Yeah. That was where the idea of text painting came from. People were interested in words. They’d see a canvas with words on it, and they’d go over and read the words. Which were in French, or German, or something. I thought I should do that so people pay attention. Just about everybody can read. 
What were some of your favorite artworks at the MoMA at the time?
Matisse’s Red Room was a favorite of mine. I was never impressed by Picasso. Cezanne was interesting—as a guard you stay in one spot for a while, so I would stand there looking at this Cezanne and the god-damn thing would become three-dimensional!
What were some of your other early text paintings?
“This painting is temporarily out of style,” “Watch for a grand reopening,” “This is my last serious painting” “N.F.S.” “Note make a painting of a note as a painting.”
How important was it that you do your paintings by hand?
I like the soft edges. And it’s easy. I like to do it because it’s efficient. I prefer that to messing around with a machine. 
It’s a conscious decision.
Yeah. You know, I can make pretty good portraits if I want to. I know about beauty and color. I’m not bragging or anything. But people wonder if I can do that traditional stuff, and I can, I have done it.
I’ve always like how direct and funny your paintings are.
I like humor.  Humor’s a good connection. I can relate to other people through my work. I think my work connects with people on some common themes about life.
There is a lot of truth and honesty in humor.
There we go. Two of the best. They’re relative, but they’re still good. 
Do you ever get writers block?
Not really. I don’t have many “flops.” If I am working on them I make them succeed.
Is there something cathartic for you about making your work?
Well it’s too late to be a political cartoonist. I’d like to be a serious artist humorist. 

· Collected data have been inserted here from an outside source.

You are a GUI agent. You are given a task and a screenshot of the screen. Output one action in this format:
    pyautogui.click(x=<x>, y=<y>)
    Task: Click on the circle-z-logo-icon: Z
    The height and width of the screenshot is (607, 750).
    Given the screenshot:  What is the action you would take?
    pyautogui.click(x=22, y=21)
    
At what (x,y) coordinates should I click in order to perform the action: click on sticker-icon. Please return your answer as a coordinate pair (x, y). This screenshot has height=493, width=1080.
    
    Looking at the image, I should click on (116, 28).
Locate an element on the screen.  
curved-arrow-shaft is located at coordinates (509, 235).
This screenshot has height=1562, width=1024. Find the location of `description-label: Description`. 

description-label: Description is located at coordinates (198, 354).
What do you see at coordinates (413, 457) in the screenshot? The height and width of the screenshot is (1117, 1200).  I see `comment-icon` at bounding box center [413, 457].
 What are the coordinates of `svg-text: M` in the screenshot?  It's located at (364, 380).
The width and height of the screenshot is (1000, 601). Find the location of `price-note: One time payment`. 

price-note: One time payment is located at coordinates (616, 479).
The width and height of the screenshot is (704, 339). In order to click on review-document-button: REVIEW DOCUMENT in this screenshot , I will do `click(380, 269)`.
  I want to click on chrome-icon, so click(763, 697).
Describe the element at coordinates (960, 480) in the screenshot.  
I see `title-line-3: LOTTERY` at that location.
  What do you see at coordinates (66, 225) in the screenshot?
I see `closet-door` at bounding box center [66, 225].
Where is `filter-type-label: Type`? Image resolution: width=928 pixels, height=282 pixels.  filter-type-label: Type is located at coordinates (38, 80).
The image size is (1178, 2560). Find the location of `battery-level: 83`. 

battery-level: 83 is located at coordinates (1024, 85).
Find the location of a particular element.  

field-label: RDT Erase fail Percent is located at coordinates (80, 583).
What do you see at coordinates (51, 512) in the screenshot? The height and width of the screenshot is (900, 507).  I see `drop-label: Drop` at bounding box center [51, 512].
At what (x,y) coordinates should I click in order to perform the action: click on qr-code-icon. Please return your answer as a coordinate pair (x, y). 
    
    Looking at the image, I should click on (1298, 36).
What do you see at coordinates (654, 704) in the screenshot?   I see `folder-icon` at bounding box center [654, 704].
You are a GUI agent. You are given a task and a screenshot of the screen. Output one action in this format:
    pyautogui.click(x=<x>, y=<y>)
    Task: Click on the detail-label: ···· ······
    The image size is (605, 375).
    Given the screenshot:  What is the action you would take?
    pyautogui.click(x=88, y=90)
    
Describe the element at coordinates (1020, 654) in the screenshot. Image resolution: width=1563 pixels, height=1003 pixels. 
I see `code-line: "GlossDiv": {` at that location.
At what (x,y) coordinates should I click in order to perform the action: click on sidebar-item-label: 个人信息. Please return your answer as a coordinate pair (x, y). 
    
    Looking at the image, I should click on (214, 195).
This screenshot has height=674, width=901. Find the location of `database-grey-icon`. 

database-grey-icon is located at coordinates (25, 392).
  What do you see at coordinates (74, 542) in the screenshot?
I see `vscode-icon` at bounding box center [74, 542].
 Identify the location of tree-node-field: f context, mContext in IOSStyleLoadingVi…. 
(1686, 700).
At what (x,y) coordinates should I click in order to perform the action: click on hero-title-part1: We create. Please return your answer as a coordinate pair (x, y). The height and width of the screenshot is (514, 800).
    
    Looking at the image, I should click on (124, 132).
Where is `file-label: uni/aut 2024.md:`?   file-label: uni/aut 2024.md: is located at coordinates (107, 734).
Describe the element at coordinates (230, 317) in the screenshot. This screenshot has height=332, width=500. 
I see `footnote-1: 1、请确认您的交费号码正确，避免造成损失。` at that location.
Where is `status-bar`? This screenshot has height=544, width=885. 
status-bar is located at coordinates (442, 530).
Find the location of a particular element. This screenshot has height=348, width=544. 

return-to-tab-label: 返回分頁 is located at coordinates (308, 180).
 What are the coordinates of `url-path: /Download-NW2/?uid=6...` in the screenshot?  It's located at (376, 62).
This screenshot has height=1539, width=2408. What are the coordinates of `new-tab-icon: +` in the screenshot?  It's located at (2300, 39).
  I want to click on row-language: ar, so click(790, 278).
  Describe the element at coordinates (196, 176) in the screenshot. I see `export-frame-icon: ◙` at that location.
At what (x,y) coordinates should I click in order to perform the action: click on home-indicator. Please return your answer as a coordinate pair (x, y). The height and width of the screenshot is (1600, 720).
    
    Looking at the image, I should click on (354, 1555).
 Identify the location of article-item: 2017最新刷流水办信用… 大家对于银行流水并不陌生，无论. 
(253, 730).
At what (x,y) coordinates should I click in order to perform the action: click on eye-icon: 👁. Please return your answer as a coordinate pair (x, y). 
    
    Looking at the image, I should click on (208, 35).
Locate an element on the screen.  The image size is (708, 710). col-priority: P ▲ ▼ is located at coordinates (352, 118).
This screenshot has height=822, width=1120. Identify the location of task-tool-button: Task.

Are you cynical about the art world?
I’ve gotten to the point now where bitterness is turning into a sunset or something. I don’t know, it’ a mixed metaphor, but over the years I’ve become pretty indifferent to the world associated with art success. The art part I’m still nuts for. It’s a wonderful life embellishment, being an artist. 
What do you spend your time doing when you’re not making art?
Well, we live in the woods here. There’s a certain amount of wood-cutting. I had to work, too. I used to work part-time as a gardener at the Country Inn. I was a cab driver in the ‘60s and ‘70s in San Francisco. Now I’m getting a government grant called social security. It’s not much, but we’ve been puttering by.
Do you have many creative peers where you live?
Everybody kind of hangs by themselves around here. Most of my friends that I hang out with are writers. They’re nice people and good friends. Honestly, though, my family takes everything pretty much. It gives a lot back, too.
What kind of books do you like to read?
I like to read about Zen and the Tao. You know, I’m surrounded here by Christians, if you can believe that, even my own kids. They always ask if I’m an atheist and I say, “no, I’m am incomprehensibilist.”
And some of this comes from Zen and Tao.
I like when there’s nothing wrong. I hate all that Catholic guilt and shame. I like things better when there’s nothing wrong, and I think that’s what I got out of the Oriental religions. 
What are your thoughts about Folk Art?
I once wrote a little book, and one of the subtitles was “Folk Art for People Without Folk Art.” Folk art is sort of done with available materials. It’s something that relates to the people who it concerns. Advertising is probably our folk art. Or car design. 
Does Folk Art relate to your paintings of t-shirts?
Using Tees as a painting backdrop was kind of a folk art- they could be eventually done as wearable objects to be sold with the ideas diseminated in the culture. Several were made and I wore them till I gained weight. I've been painting Tees for 10 years or so. Much easier and cheaper than runs of actual tees. 
You’ve been painting for over 50 years. How do you think your work has evolved in that time?
Well, originality is always one of my bugaboos. At some point I realized the most original thing I could do is to keep doing what I’m doing. I’m pleased with, over the years, what I’ve done. I’m sort of satisfied, too. But you never get satisfied if you’re an artist. There’s always new damn thing you wanna do.